* _Latihan Soal_:
a – Tentukan apakah pernyataan (i), (ii), dan (iii) berikut sesuai dengan bacaan tentang Mochtar Lubis. Jawab ya atau tidak untuk masing-masing, lalu kutip kata-kata bacaan yang menjadi penentunya. (i) Keadaan penjajahan membuat nurani Mochtar Lubis makin peka terhadap penderitaan dan ketidakadilan. (ii) Pada tahun 50-an, Mochtar Lubis hanya memperhatikan peran media di Indonesia. (iii) AA Seri Kusniarti adalah editor artikel tersebut.
b – Teruskan bacaan tentang Mochtar Lubis, dimulai setelah kalimat terakhir yang tercantum.
**** Bacaan Pilihan ****
Berita Nasional
100 Tahun Mochtar Lubis, Bangkitkan Media Independen Berimbang
Gajah meninggalkan gading, manusia meninggalkan nama. Demikian pepatah yang tepat, untuk mengenang tokoh jurnalis nasional, Mochtar Lubis.
Penulis: AA Seri Kusniarti | Editor: Harun Ar Rasyid
"Bahwa media seharusnya menulis, dan menyampaikan berita sejujur-jujurnya tanpa mewarnai dengan menambahkan interpretasi untuk memutarbalikkan fakta," imbuhnya. Keadaan penjajahan juga membuat nurani Mochtar Lubis kian peka terhadap penderitaan dan ketidakadilan. Sehingga hal itu yang membuat sikap penentang ketidakadilan, di dalam diri Mochtar Lubis kian terasah.
Kecurigaan terhadap pemimpin politik, kepekaan terhadap penderitaan orang sekitar, dan kecurigaan kepada media untuk keperluan propaganda. Menjadi keseharian pemikiran sang jurnalis. "Keistimewaan Mochtar Lubis pada tahun 50an, bahwa dia tidak hanya melihat peran atau tanggung jawab media di Indonesia, dia sadar pentingnya membina hubungan dengan organisasi internasional. Termasuk jurnalis di luar negeri," katanya.
**** Daftar Data ****
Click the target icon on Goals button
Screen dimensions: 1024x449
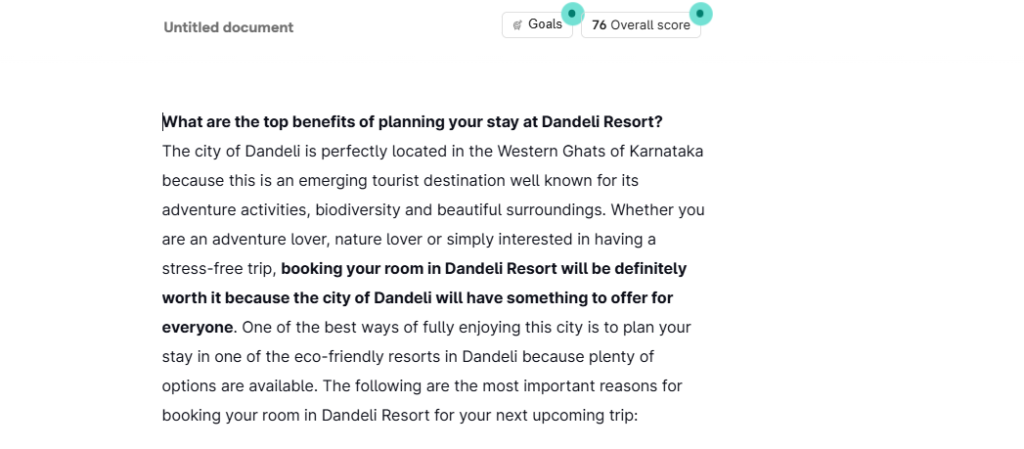tap(517, 25)
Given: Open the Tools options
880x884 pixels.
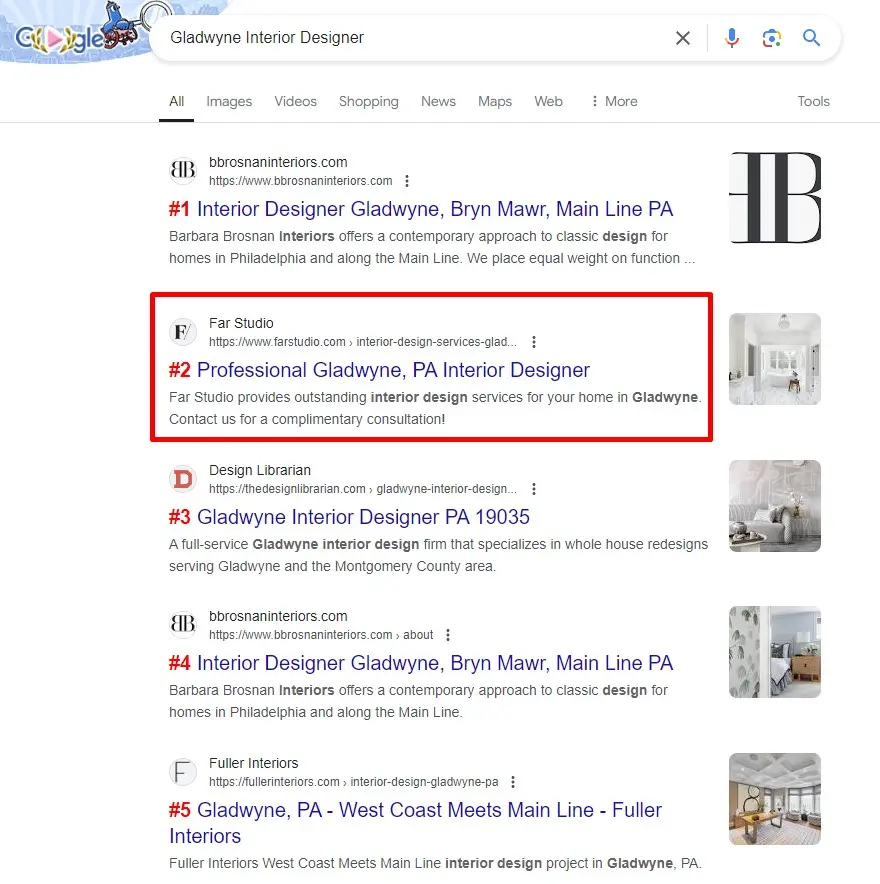Looking at the screenshot, I should click(x=813, y=101).
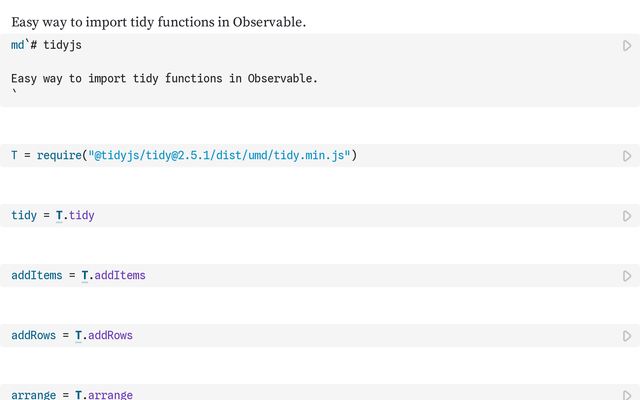Run the arrange cell using play icon
Screen dimensions: 640x400
tap(627, 395)

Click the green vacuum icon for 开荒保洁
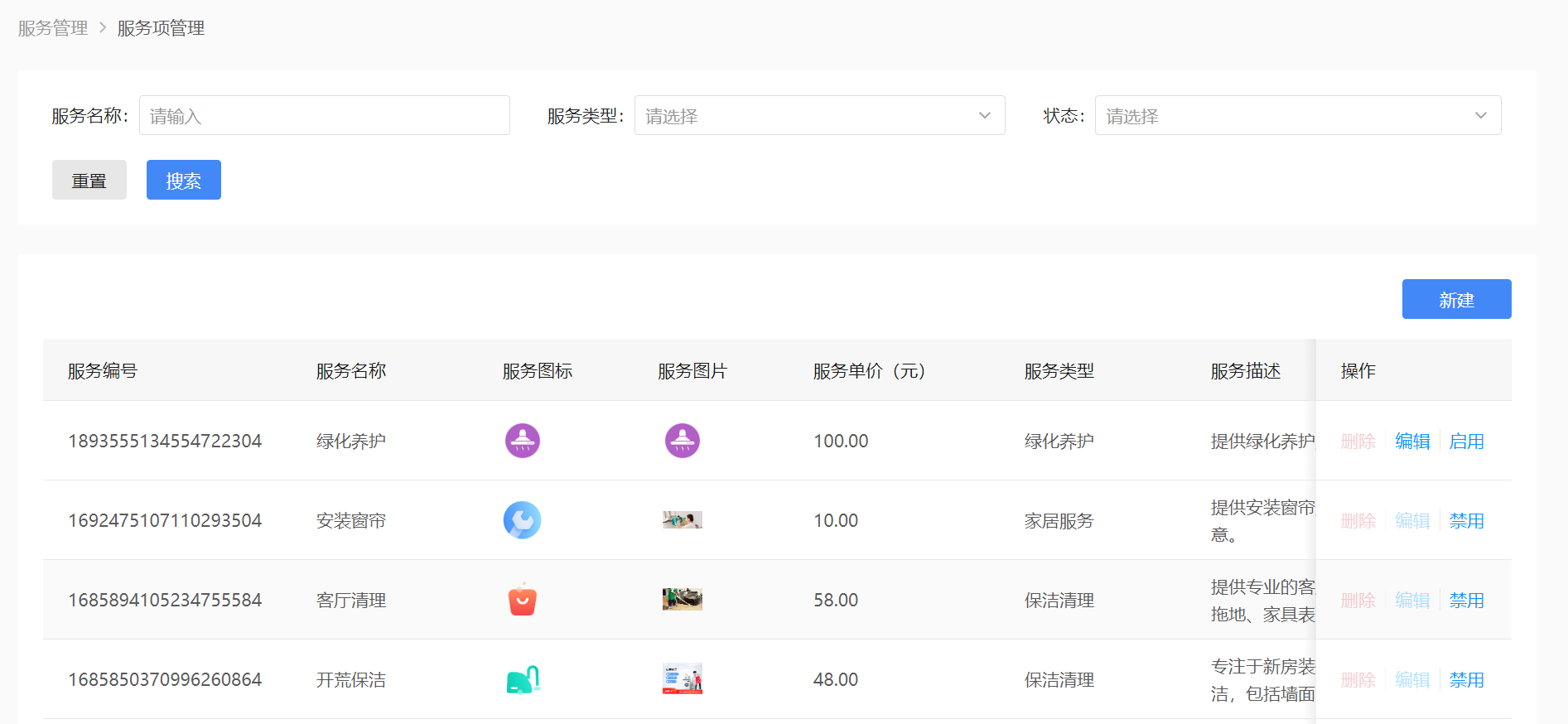click(523, 679)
****
* _Jawaban Setiap Soal_:
a –
(i) Ya: "Keadaan penjajahan juga membuat nurani Mochtar Lubis kian peka terhadap penderitaan dan ketidakadilan."
(ii) Tidak: "dia tidak hanya melihat peran atau tanggung jawab media di Indonesia, dia sadar pentingnya membina hubungan dengan organisasi internasional."
(iii) Tidak: "Penulis: AA Seri Kusniarti | Editor: Harun Ar Rasyid"

b –
Mochtar yang kerap mengkritik pemerintah, hingga akhirnya ditahan adalah hal biasa kala itu. Ia selalu siap dengan konsekuensinya. "Dia juga sempat ditahan, sebagai tahanan rumah dan setelah dia dibebaskan pada tahun 1961, dia keluar negeri untuk memberi pidato dan di dalam konferensi itu dia berpidato mengkritisi pemimpin. Namun sayangnya itu ditafsirkan sindiran anti Soekarno, dan dia akhirnya ditahan lagi ke rumah tahanan militer di Madiun yang kondisinya jauh lebih buruk dari di Jakarta," jelasnya.
Koran Indonesia Raya yang sempat ditutup, dibuka kembali tahun 1968 dengan bantuan dari luar negeri. Rekan-rekan dan kolega Mochtar Lubis sesama wartawan memberi mesin cetak yang dikirim dari Manila ke Jakarta. "Inilah contoh betapa bergunanya koneksi yang dibangun dan dibina oleh Mochtar Lubis khususnya dengan sesama jurnalis dari berbagai negara," katanya.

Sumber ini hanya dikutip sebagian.